Même si je ne place pas la solution sur un plan strictement religieux, l'écarter comme élément seulement problématique est sûrement vain. Les jeunes du groupe Coexister, qui essaient de montrer que chaque famille confessionnelle ou convictionnelle peut apporter sa contribution à l'édification de le société sont révélateurs. Ils veulent faire vivre la dimension universelle de notre République :

Respecter les différences de l'autre et les utiliser comme autant forces et de richesses pour promouvoir les principes et les valeurs qui forment notre unité républicaine.

Extrait de la pétition "Divisions, pièges à cons" de Coexister

Il est vrai que cela importe une logique qui peut aller justement contre un certain "universalisme" à la française qui démédiatise toute identité citoyenne de son aspect religieux ou culturel. Mais cela répond peut-être à une aspiration de la jeunesse, quand bien même je n'oserai m'en faire le représentant ou le plus qualifié pour dire ce qu'elle pense. Dans l'aventure Coexister je retrouve, empiriquement et sans que cela soit parfaitement démontrable, la même aspiration que certains élèves du lycée où je travaille et avec qui on a échangé après les assassinats à Charlie Hebdo ou dans le supermarché kasher.
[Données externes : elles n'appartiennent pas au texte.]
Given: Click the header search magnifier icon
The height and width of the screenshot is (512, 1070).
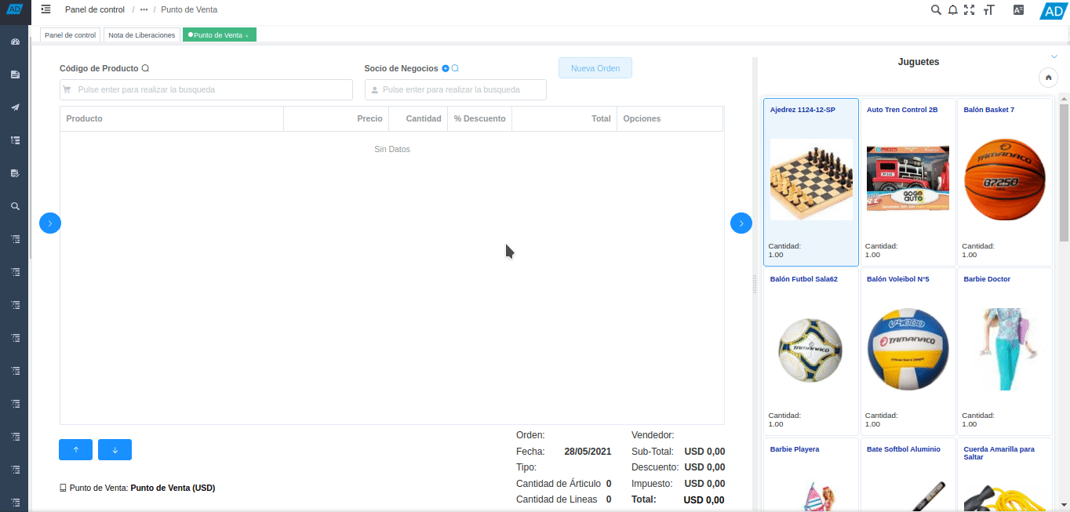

Une volonté de ne pas cacher son identité et être reconnu, dans sa dignité et par ses convictions religieuses, si elles existent. Évidemment, je ne détaillerai pas ici toutes les limitations pratiques à mettre à cela, car il en faut sûrement pour préserver la conscience de chacun. Si les thèses multiculturelles trouvent un écho dans une France marquée par sa tradition plus universaliste, c'est qu'elles doivent concorder quelque part à cet individualisme contemporain qui pousse, dans le même temps, à la fois à l'indifférenciation des différences et la reconnaissance de chacun dans sa différence. Des dispositifs pro-actifs de coexistence valent sûrement mieux que les incantations à une laïcité absolue.